En fait, dès 2005, des rumeurs courent. Akira Yoshida n'existerait pas et ne serait qu'un pseudonyme. Il faut dire que personne ne le voit et qu'il n'existe pas de photos. De quoi alimenter les théories de conspirations, alors que, pourtant, des éditeurs comme Mike Marts, et donc C.B. Cebulski, jurent leurs grands dieux de son existence. Bref, si l'identité d'Akira Yoshida est sujette à caution, le mystère restera entier une bonne dizaine d'années. Jusqu'à la nomination de C.B. Cebulski comme Editeur en Chef de Marvel. David Brothers, directeur de la marque chez Image Comics, lance alors un tweete assassin demandant pourquoi le nouveau Editeur en Chef de Marvel "a choisi le nom de plume d'Akira Yoshida pour écrire une poignée de titres japonisants aux débuts des années 2000".

• [CONSIGNE]
Poursuivez le texte consacré au mystère d'Akira Yoshida à partir de sa dernière phrase. Il n'est pas nécessaire de consulter les données.

• [DONNÉES FOURNIES]
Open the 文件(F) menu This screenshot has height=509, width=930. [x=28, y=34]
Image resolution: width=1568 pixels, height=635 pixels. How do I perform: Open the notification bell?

• [VOTRE RÉPONSE]
Le secret éventé, des explications s'imposent. Si C.B. Cebulski a pris un pseudonyme, c'est d'abord pour pouvoir écrire en dehors de Marvel, notamment chez Dreamwave. Repéré par un éditeur de la Maison des Idées, il laisse le mensonge perduré car l'Editeur en Chef de l'époque, Joe Quesada, a instauré une règle qui ne permet plus à un éditeur d'écrire pour un titre de la firme. La pratique était monnaie courante auparavant, permettant au rédacteur des X-Men d'écrire pour Avengers, tandis que celui des Avengers pouvait écrire un titre comme X-Men Adventures pour le compte du premier. Des pratiques parfois complaisantes que Quesada voulait réduire. Dans ce contexte, Cebulski se garde bien de révéler la supercherie. Il finira pourtant par le faire, en renégociant son contrat. Il deviendra Talent Manager et sera autorisé à écrire en gardant son véritable nom (pour Loners par exemple). Une histoire réglée en interne donc, et qui a failli rester un secret de famille jusqu'à la nomination de Cebulski à son nouveau poste, l'exposant aux déterreurs d'affaires.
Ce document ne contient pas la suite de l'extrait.